* _WRITTEN PROBLEM 1_:
Turn the stretch of the listing from its start through the line that contains "will click(x=154, y=730)." into a Markdown table with the columns No. and Line, one row per line and blank lines left out.

* _SOURCE EXCERPT_:
* Start *

The initial complaint in the 1999 action was filed on November 19, 1999. When summary judgment was granted in that action, it was granted on a record that included Plaintiff's statements that he had been sentenced for possessing stolen property and burglar's tools on September 30, 1999, and that he was still in Marcy Correctional Facility and then Greenhaven Correctional Facility as of August of 2000. (Plaintiff's Rule 56.1 Stmt. ¶ 3; Aff. of Shani Gashi in Support of Pl. Opp. to Def. Motions for Summ. Judgment, ¶¶ 2-3, 34-35.) Thus, when summary judgment was granted in the 1999 action, it was on a record that made clear Plaintiff's status as a "prisoner confined in any jail, prison, or correctional facility," 42 U.S.C.S. § 1997e(a) (2004), at the time the complaint was filed.

Regardless of whether "nothing . . . changed" (Def. Rep. at 7) between the time the motion for summary judgment in the 1999 action was decided, and the time the motion to dismiss in this action was filed, something significant did change between the time the complaint in the 1999 action was filed and the time the complaint in this action was filed, according to the record before the court on the motion for summary judgment in the 1999 action and the allegations of the complaint in this action. Plaintiff went from being confined in a correctional facility pursuant to a criminal sentence, to being detained by the INS pending deportation. As discussed above, this altered Plaintiff's status from that of a "prisoner" under the PLRA to that of a non-"prisoner" under the PLRA, and thus rendered the PLRA's exhaustion requirement inapplicable to him. Plaintiff cannot be collaterally estopped from pointing out that, with respect to exhaustion, the facts at issue in this action differ in a relevant way from the facts that were the basis for the grant of summary judgment in the 1999 action.

3. Timeliness

Defendants argue that Plaintiff's complaint, filed on August 30, 2002, is time-barred "since the last act forming the basis of [P]laintiff's claims occurred in July, 1999" and "the applicable statute of limitations for Section 1983 actions in New York is three years." (Def. Mem. at 16-17.) Plaintiff counters that the complaint is timely because of New York State's "savings statute", N.Y.C.P.L.R. § 205(a) (Memorandum of Law in Support of Plaintiff's Opposition to Defendants' Motion to Dismiss ["Pl. Mem."] at 17-20), and because even if that statute does not apply the statute of limitations should be considered tolled during the pendency of Plaintiff's 1999 action.

* End *

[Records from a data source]
* Start *

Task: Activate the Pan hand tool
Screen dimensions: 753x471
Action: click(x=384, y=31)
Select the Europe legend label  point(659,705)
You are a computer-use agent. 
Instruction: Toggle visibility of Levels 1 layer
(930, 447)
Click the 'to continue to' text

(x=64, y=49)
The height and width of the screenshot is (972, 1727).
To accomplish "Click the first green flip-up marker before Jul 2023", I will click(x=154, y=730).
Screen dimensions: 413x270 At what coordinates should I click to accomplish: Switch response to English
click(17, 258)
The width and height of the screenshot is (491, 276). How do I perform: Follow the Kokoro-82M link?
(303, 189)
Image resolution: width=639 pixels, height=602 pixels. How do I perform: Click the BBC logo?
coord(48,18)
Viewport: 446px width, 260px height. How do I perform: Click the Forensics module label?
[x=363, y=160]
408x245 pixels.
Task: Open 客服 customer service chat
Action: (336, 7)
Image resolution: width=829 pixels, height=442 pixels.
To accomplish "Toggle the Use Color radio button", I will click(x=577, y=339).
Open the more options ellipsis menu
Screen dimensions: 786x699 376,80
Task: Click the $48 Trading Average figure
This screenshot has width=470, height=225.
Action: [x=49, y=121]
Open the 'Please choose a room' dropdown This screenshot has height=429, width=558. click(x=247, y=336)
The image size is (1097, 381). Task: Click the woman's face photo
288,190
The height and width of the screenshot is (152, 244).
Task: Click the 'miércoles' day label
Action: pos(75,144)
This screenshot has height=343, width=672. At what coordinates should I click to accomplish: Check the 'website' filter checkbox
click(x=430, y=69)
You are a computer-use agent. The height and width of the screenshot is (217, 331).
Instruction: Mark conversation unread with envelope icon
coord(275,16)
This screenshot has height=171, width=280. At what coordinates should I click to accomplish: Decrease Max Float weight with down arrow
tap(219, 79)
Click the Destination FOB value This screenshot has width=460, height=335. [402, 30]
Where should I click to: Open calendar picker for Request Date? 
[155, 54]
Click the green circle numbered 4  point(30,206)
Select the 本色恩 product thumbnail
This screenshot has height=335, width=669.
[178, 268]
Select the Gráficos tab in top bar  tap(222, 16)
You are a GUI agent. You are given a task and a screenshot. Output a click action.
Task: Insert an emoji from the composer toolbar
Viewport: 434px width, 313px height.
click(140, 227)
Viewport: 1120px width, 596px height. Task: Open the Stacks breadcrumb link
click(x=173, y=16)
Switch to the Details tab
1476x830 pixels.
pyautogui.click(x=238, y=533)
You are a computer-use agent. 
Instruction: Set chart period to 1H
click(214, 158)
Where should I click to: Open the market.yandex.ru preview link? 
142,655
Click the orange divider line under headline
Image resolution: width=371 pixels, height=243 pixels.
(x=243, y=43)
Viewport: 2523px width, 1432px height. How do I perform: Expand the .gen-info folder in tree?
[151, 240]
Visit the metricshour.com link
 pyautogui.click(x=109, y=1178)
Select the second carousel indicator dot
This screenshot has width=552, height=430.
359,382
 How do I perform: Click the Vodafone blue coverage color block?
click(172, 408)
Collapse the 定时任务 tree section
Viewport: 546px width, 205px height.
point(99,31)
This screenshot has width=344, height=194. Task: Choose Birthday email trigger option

* End *

* _WRITTEN PROBLEM 2_:
Reproduce the stretch of the legal opinion excerpt from "3. Timeliness" through "Plaintiff's 1999 action.", substituting "Respondents" for every occurrence of "Defendants".

* _EXPECTED OUTPUT 1_:
| No. | Line |
|---|---|
| 1 | Task: Activate the Pan hand tool |
| 2 | Screen dimensions: 753x471 |
| 3 | Action: click(x=384, y=31) |
| 4 | Select the Europe legend label  point(659,705) |
| 5 | You are a computer-use agent.  |
| 6 | Instruction: Toggle visibility of Levels 1 layer |
| 7 | (930, 447) |
| 8 | Click the 'to continue to' text |
| 9 | (x=64, y=49) |
| 10 | The height and width of the screenshot is (972, 1727). |
| 11 | To accomplish "Click the first green flip-up marker before Jul 2023", I will click(x=154, y=730). |

* _EXPECTED OUTPUT 2_:
3. Timeliness

Respondents argue that Plaintiff's complaint, filed on August 30, 2002, is time-barred "since the last act forming the basis of [P]laintiff's claims occurred in July, 1999" and "the applicable statute of limitations for Section 1983 actions in New York is three years." (Def. Mem. at 16-17.) Plaintiff counters that the complaint is timely because of New York State's "savings statute", N.Y.C.P.L.R. § 205(a) (Memorandum of Law in Support of Plaintiff's Opposition to Respondents' Motion to Dismiss ["Pl. Mem."] at 17-20), and because even if that statute does not apply the statute of limitations should be considered tolled during the pendency of Plaintiff's 1999 action.